# Stored data entries
━━━━━━━━━━

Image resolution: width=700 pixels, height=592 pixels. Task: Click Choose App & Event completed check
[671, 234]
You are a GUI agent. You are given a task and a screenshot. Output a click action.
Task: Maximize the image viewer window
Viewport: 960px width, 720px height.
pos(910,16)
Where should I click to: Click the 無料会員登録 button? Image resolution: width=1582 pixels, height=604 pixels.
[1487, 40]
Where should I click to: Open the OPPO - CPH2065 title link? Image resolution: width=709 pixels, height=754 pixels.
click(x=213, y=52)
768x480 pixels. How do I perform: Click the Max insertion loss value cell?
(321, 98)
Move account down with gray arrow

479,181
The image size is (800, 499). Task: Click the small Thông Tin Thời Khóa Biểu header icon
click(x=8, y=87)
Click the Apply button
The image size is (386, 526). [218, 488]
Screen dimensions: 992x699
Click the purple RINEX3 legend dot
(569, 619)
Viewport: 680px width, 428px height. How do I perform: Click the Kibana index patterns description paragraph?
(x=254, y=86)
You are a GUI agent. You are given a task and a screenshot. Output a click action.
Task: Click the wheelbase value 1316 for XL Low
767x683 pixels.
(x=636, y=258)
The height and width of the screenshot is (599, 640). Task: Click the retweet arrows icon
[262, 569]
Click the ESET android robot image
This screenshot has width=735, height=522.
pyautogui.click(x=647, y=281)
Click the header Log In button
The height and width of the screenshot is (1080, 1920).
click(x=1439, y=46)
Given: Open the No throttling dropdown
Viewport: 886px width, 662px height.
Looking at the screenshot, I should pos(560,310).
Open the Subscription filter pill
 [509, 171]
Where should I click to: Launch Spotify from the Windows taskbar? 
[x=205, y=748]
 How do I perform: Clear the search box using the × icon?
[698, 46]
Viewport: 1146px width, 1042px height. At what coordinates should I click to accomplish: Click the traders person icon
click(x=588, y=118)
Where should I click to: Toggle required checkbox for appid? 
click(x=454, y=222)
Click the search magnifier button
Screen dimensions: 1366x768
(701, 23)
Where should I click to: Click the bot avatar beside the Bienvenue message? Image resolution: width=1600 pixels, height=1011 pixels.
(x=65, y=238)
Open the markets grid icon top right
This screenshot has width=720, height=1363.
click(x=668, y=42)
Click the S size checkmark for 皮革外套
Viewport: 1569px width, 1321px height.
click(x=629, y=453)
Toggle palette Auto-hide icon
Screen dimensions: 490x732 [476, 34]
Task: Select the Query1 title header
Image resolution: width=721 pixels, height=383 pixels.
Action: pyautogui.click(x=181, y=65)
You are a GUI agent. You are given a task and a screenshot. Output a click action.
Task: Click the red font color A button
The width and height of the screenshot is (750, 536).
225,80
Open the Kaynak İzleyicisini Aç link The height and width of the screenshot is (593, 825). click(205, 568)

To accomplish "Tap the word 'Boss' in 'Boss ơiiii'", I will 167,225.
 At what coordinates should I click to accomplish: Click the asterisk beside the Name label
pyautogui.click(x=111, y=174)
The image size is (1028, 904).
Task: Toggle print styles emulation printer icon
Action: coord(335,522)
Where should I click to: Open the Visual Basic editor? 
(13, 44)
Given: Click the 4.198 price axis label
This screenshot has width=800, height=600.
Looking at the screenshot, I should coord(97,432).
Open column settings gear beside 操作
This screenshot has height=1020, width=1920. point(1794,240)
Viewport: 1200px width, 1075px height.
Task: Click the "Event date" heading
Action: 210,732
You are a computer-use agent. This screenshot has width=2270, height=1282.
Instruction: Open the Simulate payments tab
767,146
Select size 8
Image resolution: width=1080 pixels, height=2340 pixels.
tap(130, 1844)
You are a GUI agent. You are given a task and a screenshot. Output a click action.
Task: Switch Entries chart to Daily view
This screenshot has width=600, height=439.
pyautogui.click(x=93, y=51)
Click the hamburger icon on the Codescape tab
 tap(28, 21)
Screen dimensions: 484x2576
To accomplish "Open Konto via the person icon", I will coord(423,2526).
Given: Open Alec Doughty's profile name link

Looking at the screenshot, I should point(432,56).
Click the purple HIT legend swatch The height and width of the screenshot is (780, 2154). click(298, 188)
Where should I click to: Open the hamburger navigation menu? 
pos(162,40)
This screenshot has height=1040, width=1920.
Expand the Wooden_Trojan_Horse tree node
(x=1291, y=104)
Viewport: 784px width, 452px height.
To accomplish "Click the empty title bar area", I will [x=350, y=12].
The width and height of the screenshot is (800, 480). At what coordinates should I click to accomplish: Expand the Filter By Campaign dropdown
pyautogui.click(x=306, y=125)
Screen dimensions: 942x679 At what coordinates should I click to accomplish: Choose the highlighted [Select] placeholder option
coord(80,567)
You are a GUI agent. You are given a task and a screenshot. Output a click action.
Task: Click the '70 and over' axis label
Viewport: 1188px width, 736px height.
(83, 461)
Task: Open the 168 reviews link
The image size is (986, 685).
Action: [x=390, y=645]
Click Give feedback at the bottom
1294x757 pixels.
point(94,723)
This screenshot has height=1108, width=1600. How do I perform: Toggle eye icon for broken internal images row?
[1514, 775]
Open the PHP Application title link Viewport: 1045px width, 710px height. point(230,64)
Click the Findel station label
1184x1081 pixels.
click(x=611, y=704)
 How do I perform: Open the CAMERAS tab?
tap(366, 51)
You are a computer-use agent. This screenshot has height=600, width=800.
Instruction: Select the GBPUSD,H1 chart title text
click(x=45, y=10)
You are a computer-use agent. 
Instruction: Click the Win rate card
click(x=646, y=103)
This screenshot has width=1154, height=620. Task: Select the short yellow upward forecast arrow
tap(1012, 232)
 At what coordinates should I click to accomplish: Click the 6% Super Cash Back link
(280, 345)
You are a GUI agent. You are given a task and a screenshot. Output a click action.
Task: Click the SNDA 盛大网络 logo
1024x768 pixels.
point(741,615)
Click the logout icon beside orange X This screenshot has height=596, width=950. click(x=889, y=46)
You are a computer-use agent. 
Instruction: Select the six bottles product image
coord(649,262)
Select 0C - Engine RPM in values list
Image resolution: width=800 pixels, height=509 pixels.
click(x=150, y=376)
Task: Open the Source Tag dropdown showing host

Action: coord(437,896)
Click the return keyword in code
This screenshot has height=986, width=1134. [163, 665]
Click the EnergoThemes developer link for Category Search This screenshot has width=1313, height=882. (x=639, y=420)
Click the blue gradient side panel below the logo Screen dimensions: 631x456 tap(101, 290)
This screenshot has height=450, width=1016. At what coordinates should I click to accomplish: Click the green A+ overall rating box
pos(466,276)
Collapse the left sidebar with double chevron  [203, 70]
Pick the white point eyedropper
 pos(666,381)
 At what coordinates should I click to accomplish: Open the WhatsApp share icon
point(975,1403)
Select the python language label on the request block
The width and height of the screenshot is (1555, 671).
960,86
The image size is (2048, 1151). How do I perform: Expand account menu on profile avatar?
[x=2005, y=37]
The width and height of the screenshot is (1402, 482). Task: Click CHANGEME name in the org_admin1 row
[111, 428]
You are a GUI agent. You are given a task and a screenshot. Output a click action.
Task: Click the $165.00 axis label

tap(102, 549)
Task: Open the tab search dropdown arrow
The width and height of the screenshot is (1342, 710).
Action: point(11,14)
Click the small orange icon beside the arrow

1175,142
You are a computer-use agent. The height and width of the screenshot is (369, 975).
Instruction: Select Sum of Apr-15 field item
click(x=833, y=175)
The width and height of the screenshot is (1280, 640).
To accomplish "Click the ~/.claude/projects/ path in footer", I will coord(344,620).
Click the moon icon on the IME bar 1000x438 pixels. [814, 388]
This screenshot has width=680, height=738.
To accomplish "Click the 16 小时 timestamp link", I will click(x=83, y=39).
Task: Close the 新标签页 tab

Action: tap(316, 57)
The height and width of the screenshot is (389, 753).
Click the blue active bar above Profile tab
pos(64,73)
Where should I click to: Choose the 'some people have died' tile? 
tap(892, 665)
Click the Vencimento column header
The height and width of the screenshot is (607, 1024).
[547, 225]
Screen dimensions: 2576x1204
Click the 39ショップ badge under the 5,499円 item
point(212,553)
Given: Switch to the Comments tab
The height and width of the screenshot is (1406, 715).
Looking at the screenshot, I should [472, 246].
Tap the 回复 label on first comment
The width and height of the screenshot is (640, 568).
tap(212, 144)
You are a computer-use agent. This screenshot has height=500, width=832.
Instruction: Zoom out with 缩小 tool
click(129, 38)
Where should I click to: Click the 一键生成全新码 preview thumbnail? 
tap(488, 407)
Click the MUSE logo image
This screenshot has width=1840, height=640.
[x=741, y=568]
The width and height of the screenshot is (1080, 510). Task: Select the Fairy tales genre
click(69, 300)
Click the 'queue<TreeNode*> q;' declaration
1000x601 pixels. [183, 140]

━━━━━━━━━━

Write out again exactly the lines that run from the one holding "The width and height of the screenshot is (1555, 671)." through the last line of the data; omit all other lines.

The width and height of the screenshot is (1555, 671).
960,86
The image size is (2048, 1151). How do I perform: Expand account menu on profile avatar?
[x=2005, y=37]
The width and height of the screenshot is (1402, 482). Task: Click CHANGEME name in the org_admin1 row
[111, 428]
You are a GUI agent. You are given a task and a screenshot. Output a click action.
Task: Click the $165.00 axis label

tap(102, 549)
Task: Open the tab search dropdown arrow
The width and height of the screenshot is (1342, 710).
Action: point(11,14)
Click the small orange icon beside the arrow

1175,142
You are a computer-use agent. The height and width of the screenshot is (369, 975).
Instruction: Select Sum of Apr-15 field item
click(x=833, y=175)
The width and height of the screenshot is (1280, 640).
To accomplish "Click the ~/.claude/projects/ path in footer", I will coord(344,620).
Click the moon icon on the IME bar 1000x438 pixels. [814, 388]
This screenshot has width=680, height=738.
To accomplish "Click the 16 小时 timestamp link", I will click(x=83, y=39).
Task: Close the 新标签页 tab

Action: tap(316, 57)
The height and width of the screenshot is (389, 753).
Click the blue active bar above Profile tab
pos(64,73)
Where should I click to: Choose the 'some people have died' tile? 
tap(892, 665)
Click the Vencimento column header
The height and width of the screenshot is (607, 1024).
[547, 225]
Screen dimensions: 2576x1204
Click the 39ショップ badge under the 5,499円 item
point(212,553)
Given: Switch to the Comments tab
The height and width of the screenshot is (1406, 715).
Looking at the screenshot, I should [472, 246].
Tap the 回复 label on first comment
The width and height of the screenshot is (640, 568).
tap(212, 144)
You are a computer-use agent. This screenshot has height=500, width=832.
Instruction: Zoom out with 缩小 tool
click(129, 38)
Where should I click to: Click the 一键生成全新码 preview thumbnail? 
tap(488, 407)
Click the MUSE logo image
This screenshot has width=1840, height=640.
[x=741, y=568]
The width and height of the screenshot is (1080, 510). Task: Select the Fairy tales genre
click(69, 300)
Click the 'queue<TreeNode*> q;' declaration
1000x601 pixels. [183, 140]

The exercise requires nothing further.